The development of 3D-printed metal implants, using titanium, cobalt-chrome and stainless steel, is a prime example of how additive manufacturing has empowered surgeons to elevate patient outcomes. Leveraging additive manufacturing using the same materials and mechanical properties for traditional implants can create new, complex geometries and implants with pores into which connective tissue and bone can migrate. This concept, known as osseointegration, accelerates post-operative healing while enabling bone and implants to fuse better.

Not only does this improve implant fit, it simplifies surgeries, which traditionally required an extra step to apply special cement that connects the bone and implant. While this step is still part of conventional implants, it typically leads to longer surgeries, recoveries and higher incidence of implant failure when compared to 3D-printed implants.

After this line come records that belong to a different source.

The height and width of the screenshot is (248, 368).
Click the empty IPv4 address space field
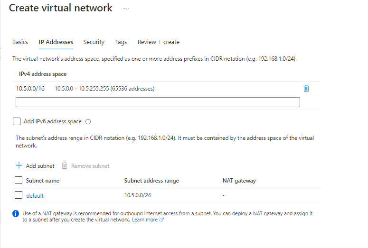pos(158,102)
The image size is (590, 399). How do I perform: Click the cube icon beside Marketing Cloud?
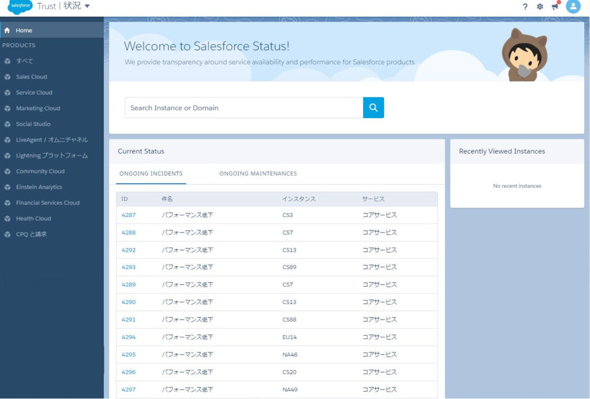click(7, 108)
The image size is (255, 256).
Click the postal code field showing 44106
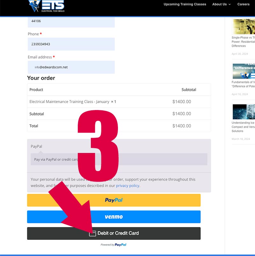71,21
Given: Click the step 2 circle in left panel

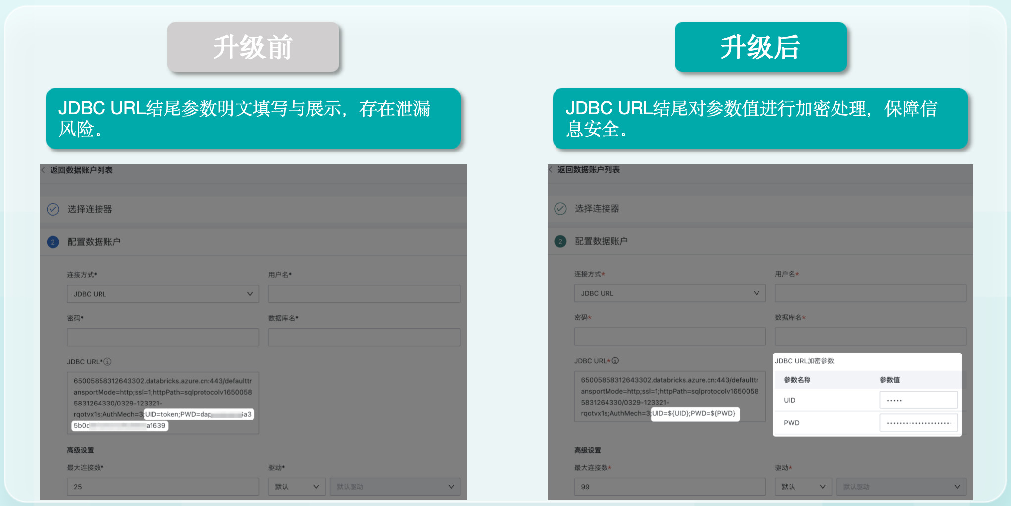Looking at the screenshot, I should coord(53,242).
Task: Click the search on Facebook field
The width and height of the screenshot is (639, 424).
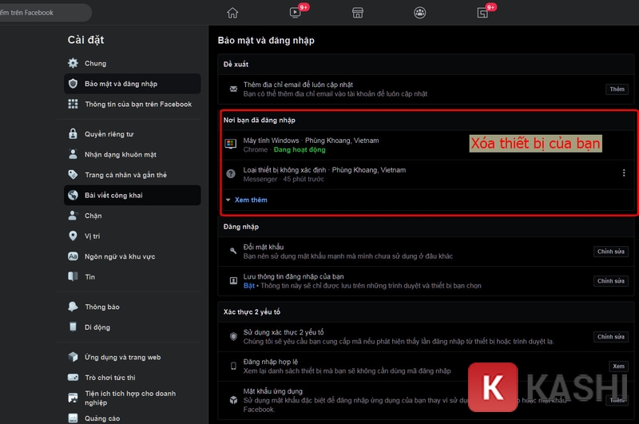Action: (44, 13)
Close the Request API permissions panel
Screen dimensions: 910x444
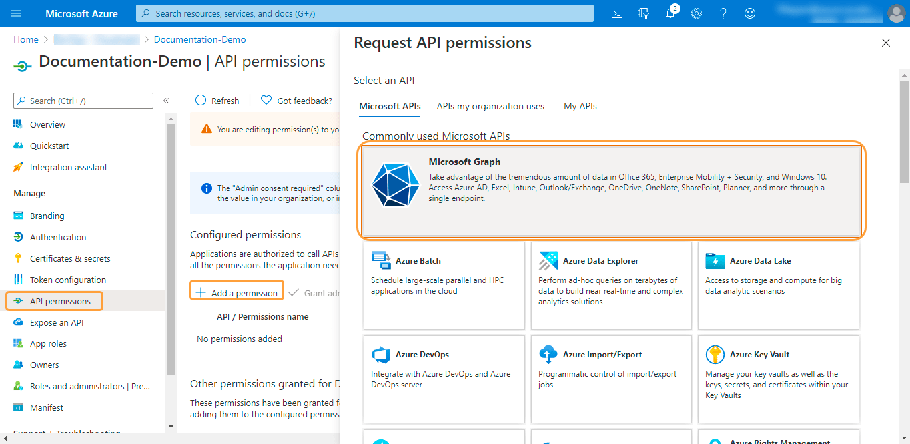click(x=886, y=43)
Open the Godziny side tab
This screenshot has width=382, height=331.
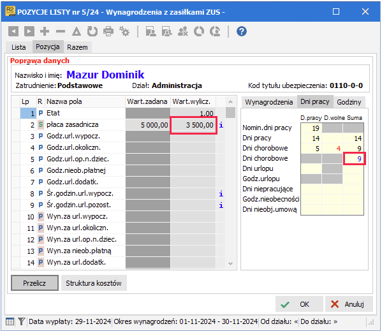pos(349,102)
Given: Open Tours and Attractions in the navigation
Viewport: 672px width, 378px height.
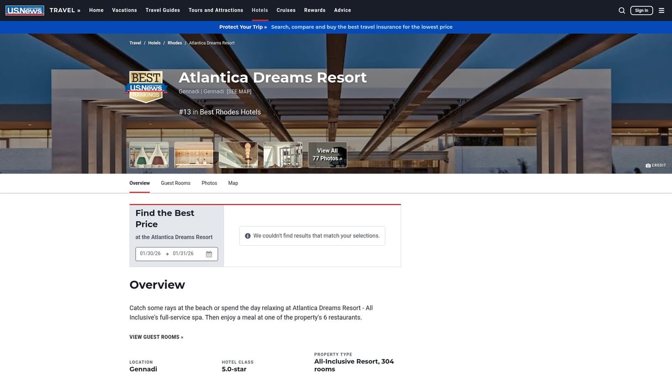Looking at the screenshot, I should coord(216,10).
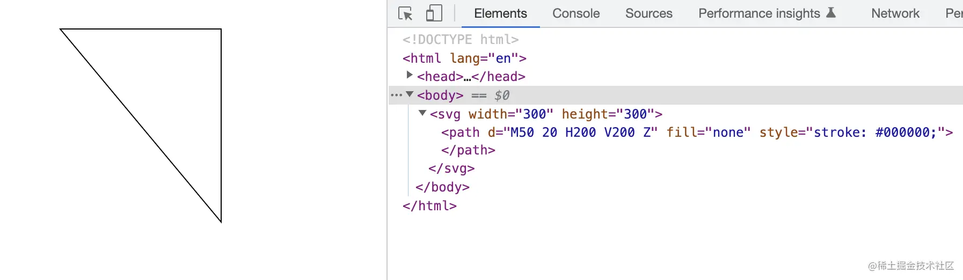
Task: Click the DOCTYPE html line
Action: 461,40
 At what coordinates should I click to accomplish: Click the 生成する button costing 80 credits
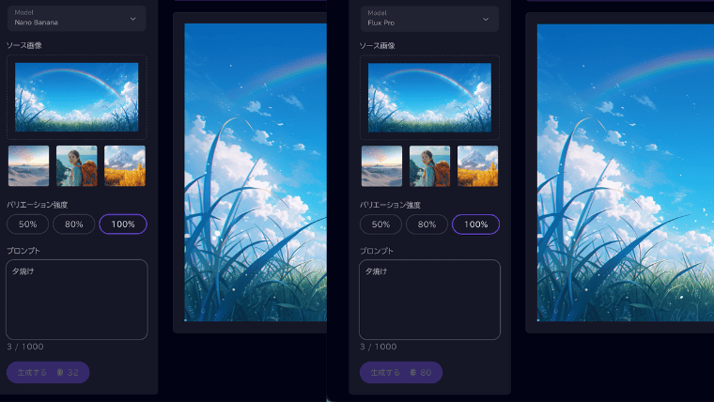400,373
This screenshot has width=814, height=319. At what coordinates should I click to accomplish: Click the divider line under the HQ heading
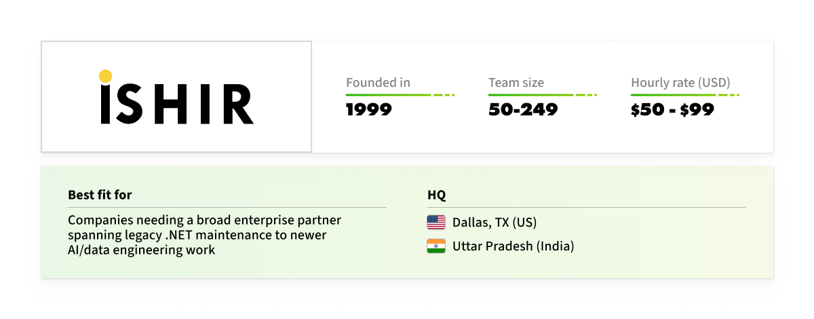(587, 207)
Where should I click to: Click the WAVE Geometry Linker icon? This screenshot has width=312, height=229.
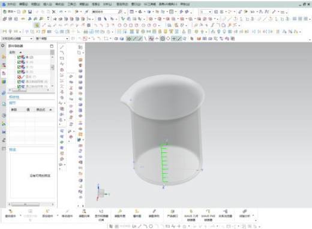pyautogui.click(x=191, y=216)
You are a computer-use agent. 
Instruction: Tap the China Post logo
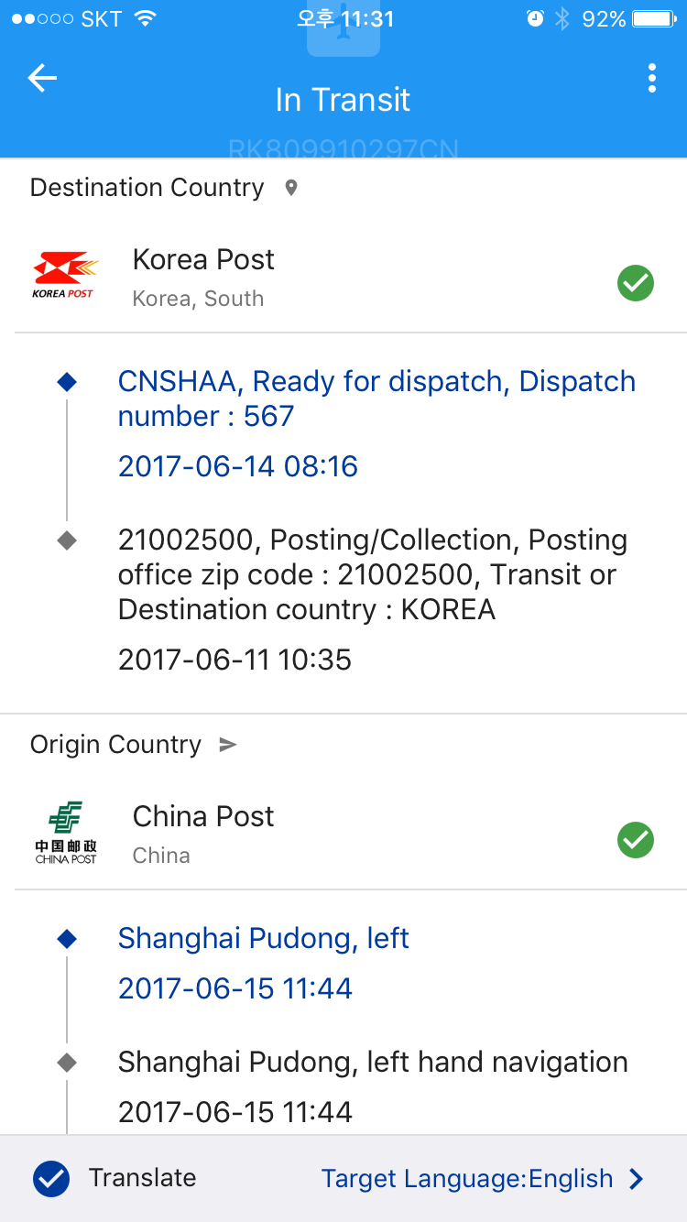click(x=65, y=833)
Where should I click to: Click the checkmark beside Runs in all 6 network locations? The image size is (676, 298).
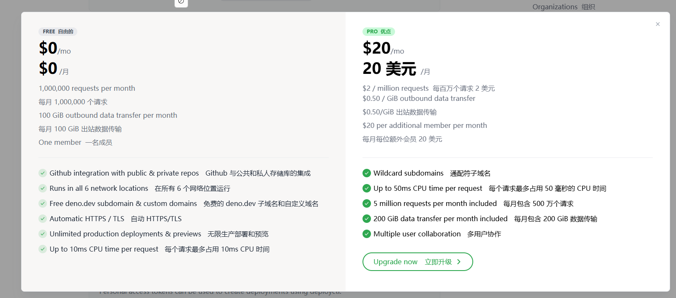[43, 188]
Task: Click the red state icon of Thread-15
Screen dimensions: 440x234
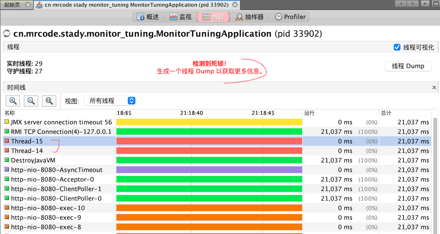Action: pyautogui.click(x=7, y=141)
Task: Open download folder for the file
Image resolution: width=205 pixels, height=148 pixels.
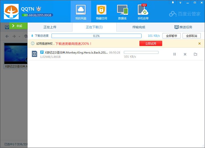Action: pos(195,54)
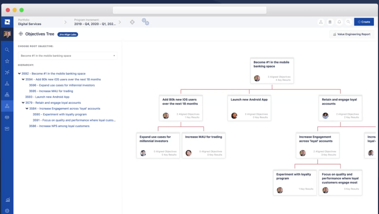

The continued success of additive manufacturing has been reinforced by impressive performance increases at an order of magnitude higher than conventional procedures. The opportunity to also leverage 3D printing to produce a range of surgical instruments has created a groundswell for metal additive manufacturing.

Capacity Demands Intensify

According to industry sources, an increasingly significant of global implants will be produced using additive manufacturing in the very near future. At the annual Additive Manufacturing Strategies Conference in Boston on February 11-12, SmarTech Analysis’ latest study on additive manufacturing technologies in the orthopedic implant industry will be shared. Most notably, SmarTech projects this market to grow at 27 percent annually, which creates opportunities for incumbents and start-ups.

An important factor driving demand is the “graying” of the global population. People are living longer, and staying active later in life, so older adults increasingly are requesting implant surgeries. Another factor: The ease with which startups can take advantage of additive manufacturing to speed time-to-market with solutions that disrupt incumbent market share.

As competition heats up and barriers to market entry drop, conventional implant makers will be forced to cannibalize existing product lines to bring new 3D-printed versions to market faster. This need for speed is creating new market dynamics with a sense of urgency to scale rapidly.

Scaling capacity, however, is capital intensive, in terms of deploying metal 3D printers, post-processing processes as well as quality procedures capable of meeting strict medical regulations. While some organizations are trying to grow capacity internally, others are finding a faster route by partnering with manufacturing services providers with experience in regulated industries.

One of the biggest impediments to rapid scaling can be removed by partnering with a company that has expertise inhouse to apply the rigors of manufacturing to ensure repeatable process quality. Another barrier is having ample experience in integrating additive manufacturing materials, processes and machines to match specific part performance with application requirements. The ability to clear these hurdles is key to reducing time-to-market, cost and risk while producing the highest quality parts.

A Marathon Mindset

Adding 3D printing into the manufacturing mix isn’t a sprint, but the culmination of long-term planning, forecasting and plotting a path to personalization. It takes a marathon mindset and a “walk before you run” methodology to incorporate additive manufacturing into the healthcare landscape.

In addition to orthopedic implants, surgical instruments provide another viable entry point. They represent a low-volume, high-mix business, which is ideally suited for additive manufacturing. It’s highly common for two to three tables of surgical tools to be used during one implant procedure, so the business case to produce them using additive manufacturing is compelling. There’s typically high costs associated with producing these instruments, so implant OEMs often outsource the process.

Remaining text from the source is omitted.